[Extracted records]

'''

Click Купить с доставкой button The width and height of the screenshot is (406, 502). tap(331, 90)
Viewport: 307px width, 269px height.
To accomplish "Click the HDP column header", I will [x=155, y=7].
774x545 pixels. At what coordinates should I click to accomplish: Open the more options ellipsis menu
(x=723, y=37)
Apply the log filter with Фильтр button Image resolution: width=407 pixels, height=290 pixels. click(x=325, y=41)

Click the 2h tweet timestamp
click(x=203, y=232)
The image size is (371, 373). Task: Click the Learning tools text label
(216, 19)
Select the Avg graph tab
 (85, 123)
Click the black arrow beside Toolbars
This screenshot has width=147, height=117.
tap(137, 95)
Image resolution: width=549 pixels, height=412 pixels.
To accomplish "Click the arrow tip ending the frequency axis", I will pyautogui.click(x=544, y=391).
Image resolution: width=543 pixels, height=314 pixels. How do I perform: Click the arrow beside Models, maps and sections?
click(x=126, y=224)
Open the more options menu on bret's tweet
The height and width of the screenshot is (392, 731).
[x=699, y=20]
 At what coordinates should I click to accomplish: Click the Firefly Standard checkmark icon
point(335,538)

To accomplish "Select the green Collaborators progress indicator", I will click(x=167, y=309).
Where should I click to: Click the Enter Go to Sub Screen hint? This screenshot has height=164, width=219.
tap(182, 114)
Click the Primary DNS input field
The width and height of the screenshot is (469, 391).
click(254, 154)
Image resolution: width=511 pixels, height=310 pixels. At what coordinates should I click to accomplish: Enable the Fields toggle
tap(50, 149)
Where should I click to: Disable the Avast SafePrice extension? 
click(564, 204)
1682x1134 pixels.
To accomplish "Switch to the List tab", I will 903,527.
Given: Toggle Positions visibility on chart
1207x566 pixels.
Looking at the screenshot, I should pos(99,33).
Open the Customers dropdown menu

'''

# [TASK PROMPT]
Copy all of the material above word for word, keeping every line in its original order.

# [RESPONSE FOR THIS EXERCISE]
Click Купить с доставкой button The width and height of the screenshot is (406, 502). tap(331, 90)
Viewport: 307px width, 269px height.
To accomplish "Click the HDP column header", I will [x=155, y=7].
774x545 pixels. At what coordinates should I click to accomplish: Open the more options ellipsis menu
(x=723, y=37)
Apply the log filter with Фильтр button Image resolution: width=407 pixels, height=290 pixels. click(x=325, y=41)

Click the 2h tweet timestamp
click(x=203, y=232)
The image size is (371, 373). Task: Click the Learning tools text label
(216, 19)
Select the Avg graph tab
 (85, 123)
Click the black arrow beside Toolbars
This screenshot has width=147, height=117.
tap(137, 95)
Image resolution: width=549 pixels, height=412 pixels.
To accomplish "Click the arrow tip ending the frequency axis", I will pyautogui.click(x=544, y=391).
Image resolution: width=543 pixels, height=314 pixels. How do I perform: Click the arrow beside Models, maps and sections?
click(x=126, y=224)
Open the more options menu on bret's tweet
The height and width of the screenshot is (392, 731).
[x=699, y=20]
 At what coordinates should I click to accomplish: Click the Firefly Standard checkmark icon
point(335,538)

To accomplish "Select the green Collaborators progress indicator", I will click(x=167, y=309).
Where should I click to: Click the Enter Go to Sub Screen hint? This screenshot has height=164, width=219.
tap(182, 114)
Click the Primary DNS input field
The width and height of the screenshot is (469, 391).
click(254, 154)
Image resolution: width=511 pixels, height=310 pixels. At what coordinates should I click to accomplish: Enable the Fields toggle
tap(50, 149)
Where should I click to: Disable the Avast SafePrice extension? 
click(564, 204)
1682x1134 pixels.
To accomplish "Switch to the List tab", I will 903,527.
Given: Toggle Positions visibility on chart
1207x566 pixels.
Looking at the screenshot, I should pos(99,33).
Open the Customers dropdown menu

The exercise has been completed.